Top of Input material

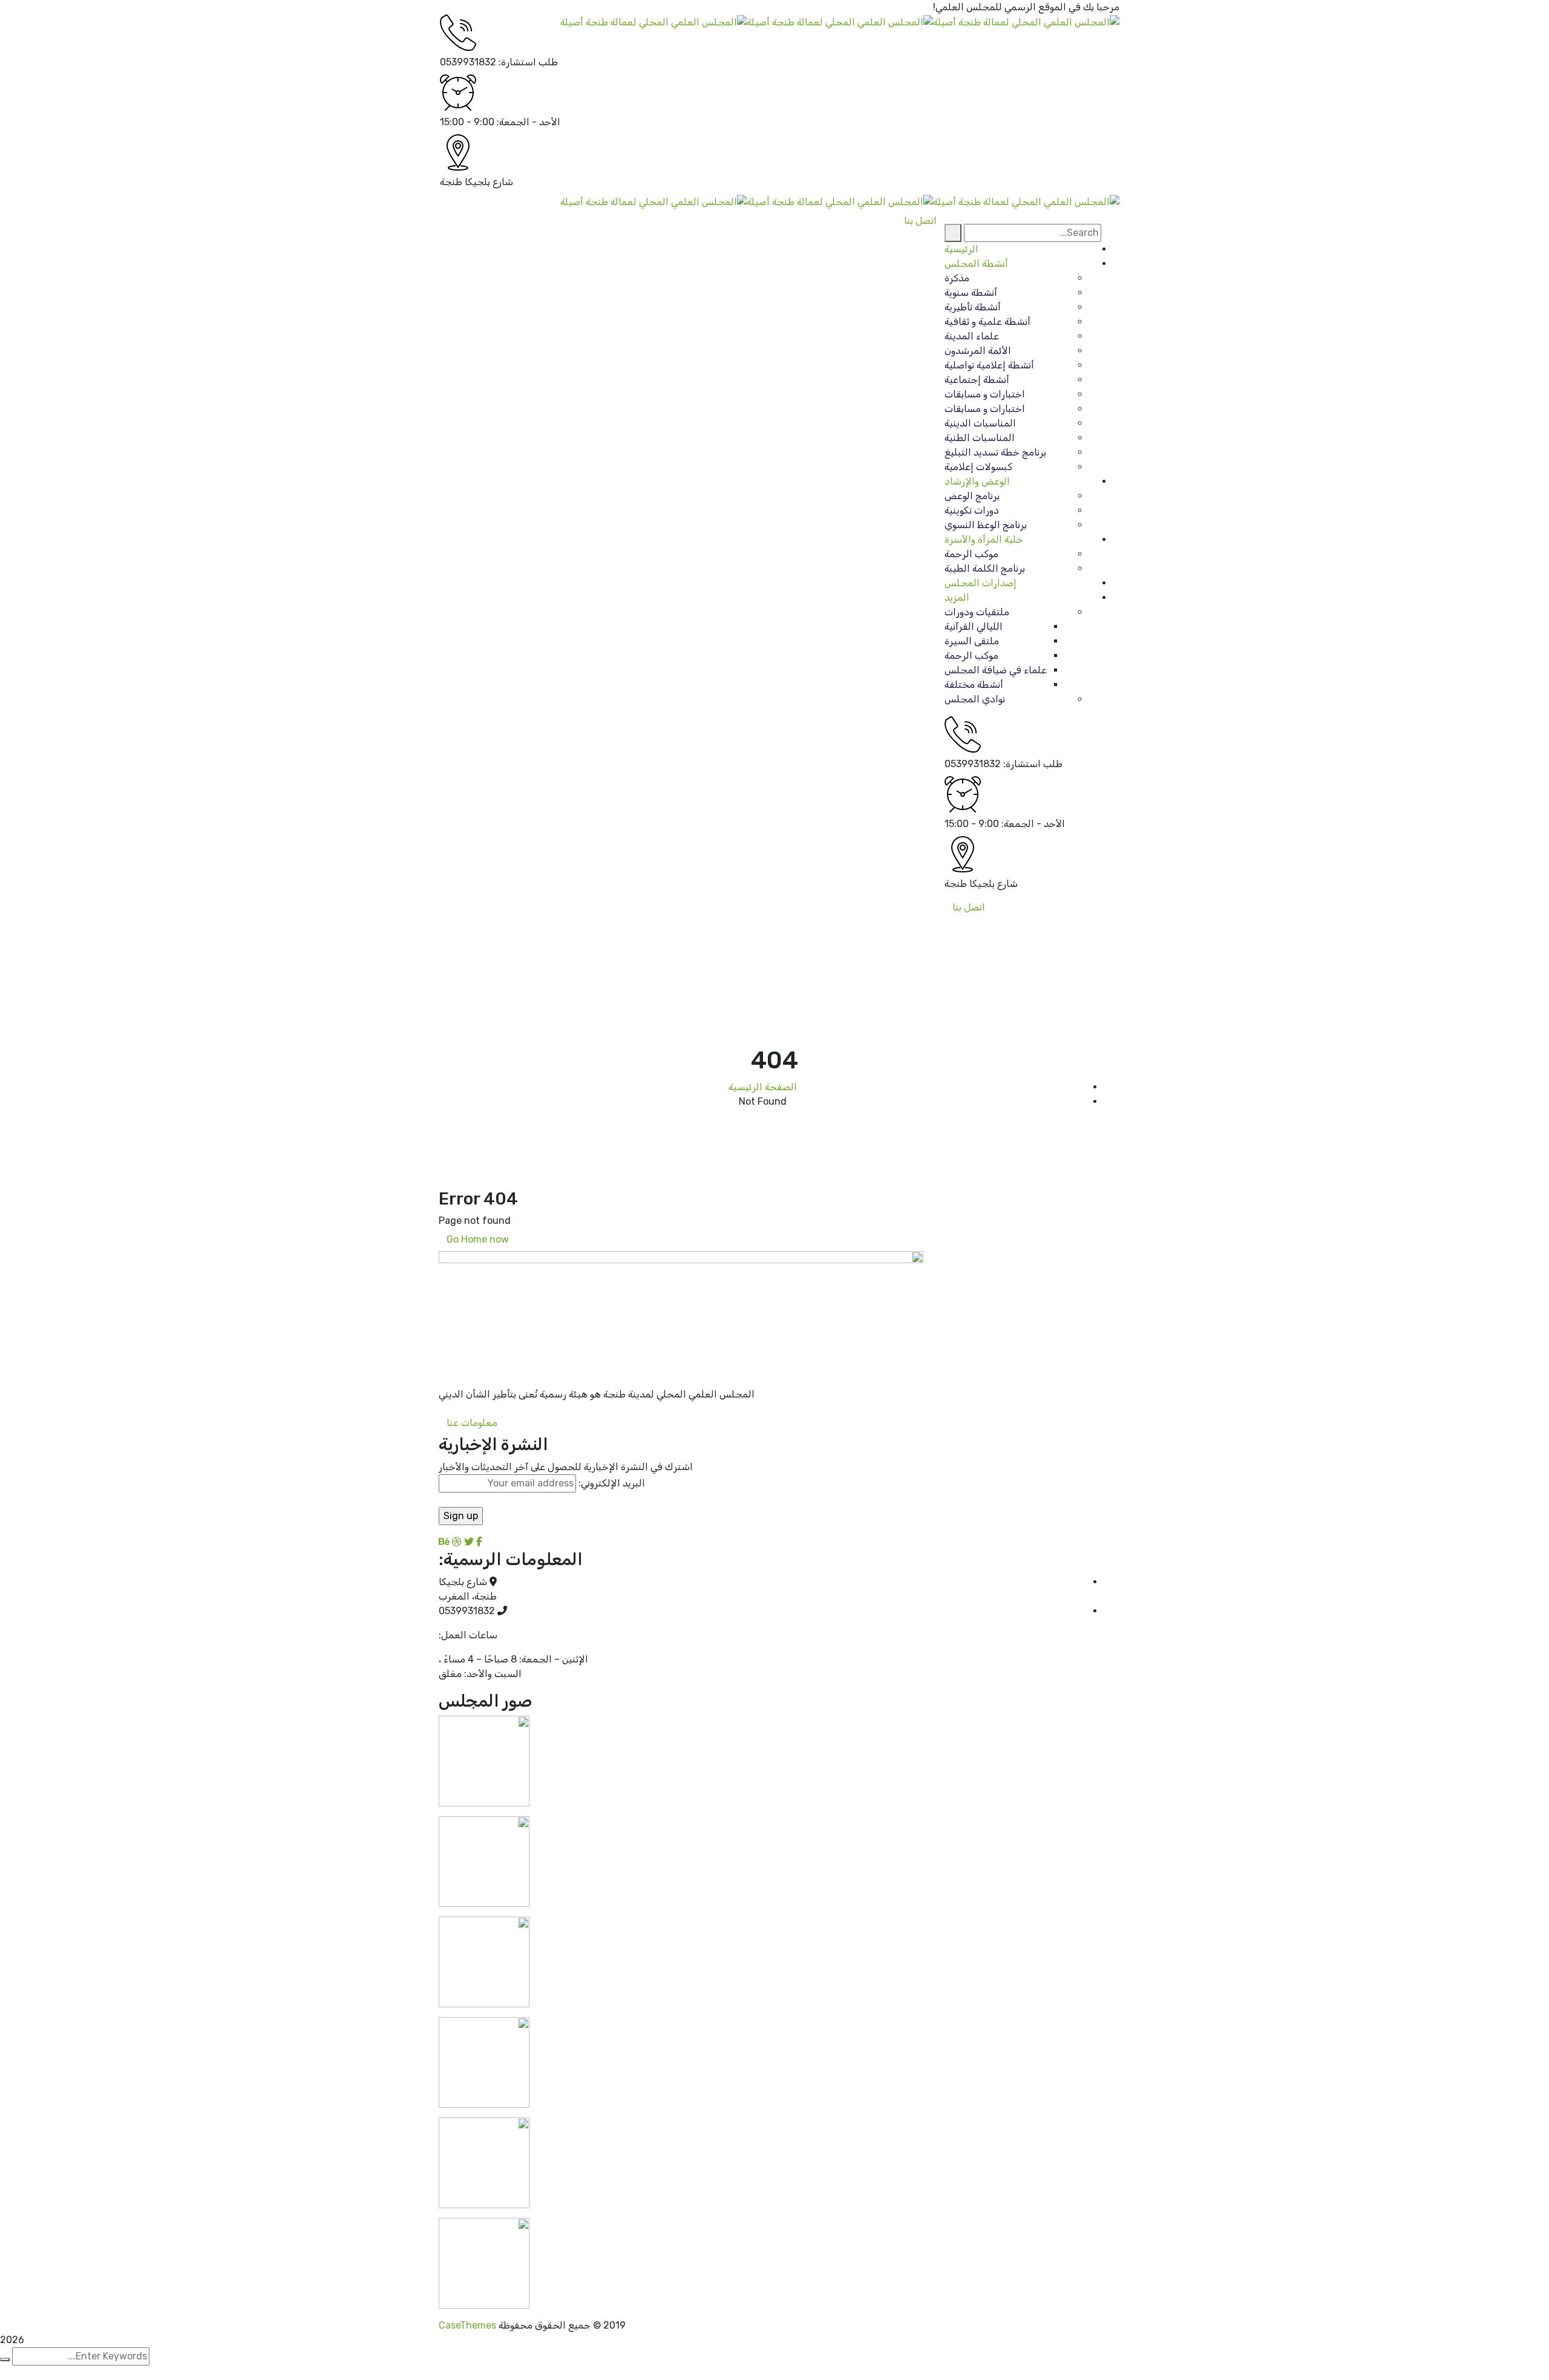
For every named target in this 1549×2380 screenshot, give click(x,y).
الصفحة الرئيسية (763, 1087)
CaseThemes (467, 2325)
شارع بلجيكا (489, 182)
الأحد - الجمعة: (528, 122)
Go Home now (479, 1239)
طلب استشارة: (528, 62)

Bottom of Input material

**Exercise details**
Pictures are to be left out. Everything else in the records above gets repeated exactly.

**Solution to this problem**
For every named target in this 1549×2380 screenshot, give click(x,y).
الصفحة الرئيسية (763, 1087)
CaseThemes (467, 2325)
شارع بلجيكا (489, 182)
الأحد - الجمعة: (528, 122)
Go Home now (479, 1239)
طلب استشارة: (528, 62)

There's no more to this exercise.